We thank the reviewers and meta-reviewer for their encouraging and constructive feedback, which has helped us to improve our work. We address each review in detail below, adding the requested label noise experiment and discussing applicability in multiclass settings.

R1: Many thanks for the valuable comments and encouraging feedback. We appreciate that the reviewer felt this work is important and enables a better understanding of the problem of model bias. We agree with the reviewer that further analysis of the different contributing factors would be interesting to isolate specific effects. On label noise, we had already performed experiments with different levels of noise but left them out for space reasons. Supporting our main results, we found that, as label noise intensity increases, Group 1 performance degrades faster in datasets with high subgroup separability. Importantly, subgroup separability remains predictive of performance degradation at all levels of label noise intensity. While we cannot share figures or updates to the manuscript in this response due to MICCAI guidelines, we can add these results to the appendix, with a brief discussion in the main paper and updates to the code repository.

Further investigations into sample size and attribute noise are interesting future directions (e.g. on smaller datasets, models may be less capable of separating individuals into subgroups), which we will highlight in our discussion. With the release of our code and the public availability of all data used in this work, we hope our study will inspire and facilitate further investigations into model bias.

R3: Many thanks for the comments; we appreciate that the reviewer considered this a “high-quality manuscript on an interesting problem”. Regarding binary versus multiclass prediction tasks, we performed our empirical analysis in the binary setting to align our experimental protocol with the pre-existing MEDFAIR benchmark for fairness (the key difference being our addition of simulated underdiagnosis bias). Similarly, we used a binary formulation of the problem in Section 3 for consistency with the experiments. However, our formulation and experimental setup are readily extendable to the multiclass setting, as multiclass classification may be reduced to multiple binary problems. The main conclusion that performance degradation is a function of subgroup separability should equally hold in multiclass problems.

Regarding further tasks such as segmentation and detection, we agree that these will be exciting directions for future work. We will highlight this in our discussion section.

Regarding the relationship to Fisher’s (and more generally linear) discriminant analysis: LDA can be used as a supervised technique to identify group-separating features, so it is related in a sense that LDA can help to identify if and how strongly groups are separable, given attribute labels according to group membership (e.g. sex, race, age). This is related to our experiments where we quantify group separability. In the context of group separation in downstream prediction tasks (such as disease detection), we are then interested in studying the implicit (unsupervised) separation that may happen as a by-product of the optimisation process (and under scenarios such as label noise). FDR control mechanisms are not directly related to our work but have been studied in the context of fairness in machine learning. For example, studying specific performance disparities in subgroups on certain metrics (e.g. TPR) when holding other metrics (e.g. FPR) constant can be useful.

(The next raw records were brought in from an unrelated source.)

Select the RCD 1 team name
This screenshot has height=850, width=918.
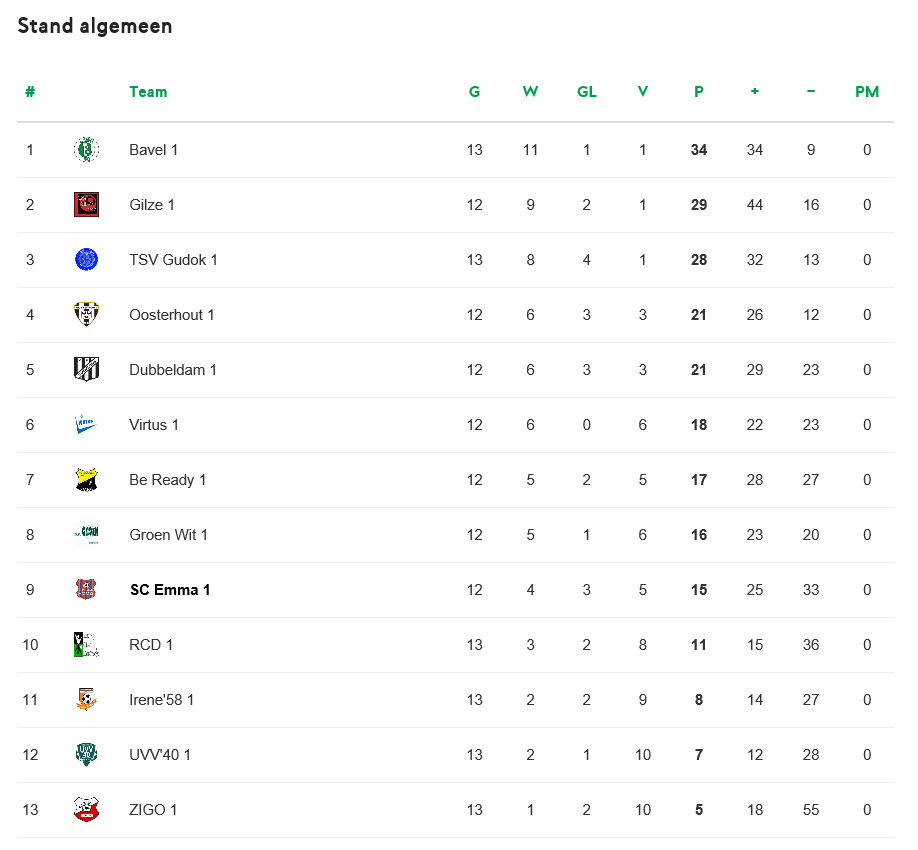[x=151, y=645]
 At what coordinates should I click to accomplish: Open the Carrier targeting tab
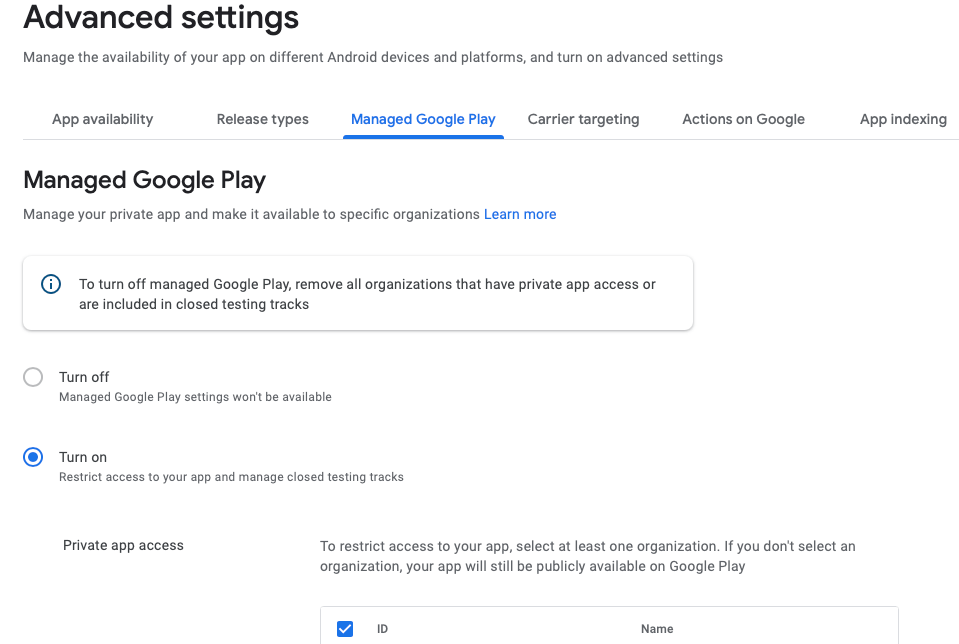(x=583, y=119)
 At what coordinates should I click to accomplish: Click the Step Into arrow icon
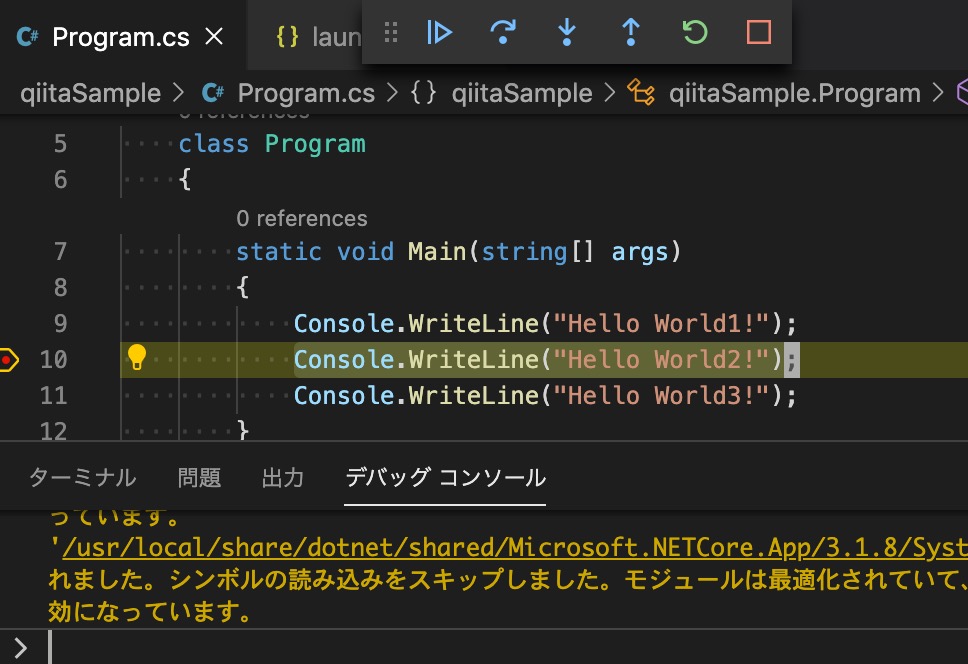pyautogui.click(x=567, y=33)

R4: Unfortunately, the reviewer has not provided any details, and therefore we feel unable to provide a meaningful rebuttal. The reviewer’s assessment seems inadequate and at odds with the feedback from the other reviewers and the area chair.




Post-rebuttal Meta-Reviews

Meta-review # 1 (Primary)

  • Please provide your assessment of the paper taking all information into account, including rebuttal. Highlight the key strengths and weaknesses of the paper, clarify how you reconciled contrasting review comments and scores, indicate if concerns were successfully addressed in the rebuttal, and provide a clear justification of your decision. If you disagree with some of the (meta)reviewer statements, you can indicate so in your meta-review. Please make sure that the authors, program chairs, and the public can understand the reason for your decision.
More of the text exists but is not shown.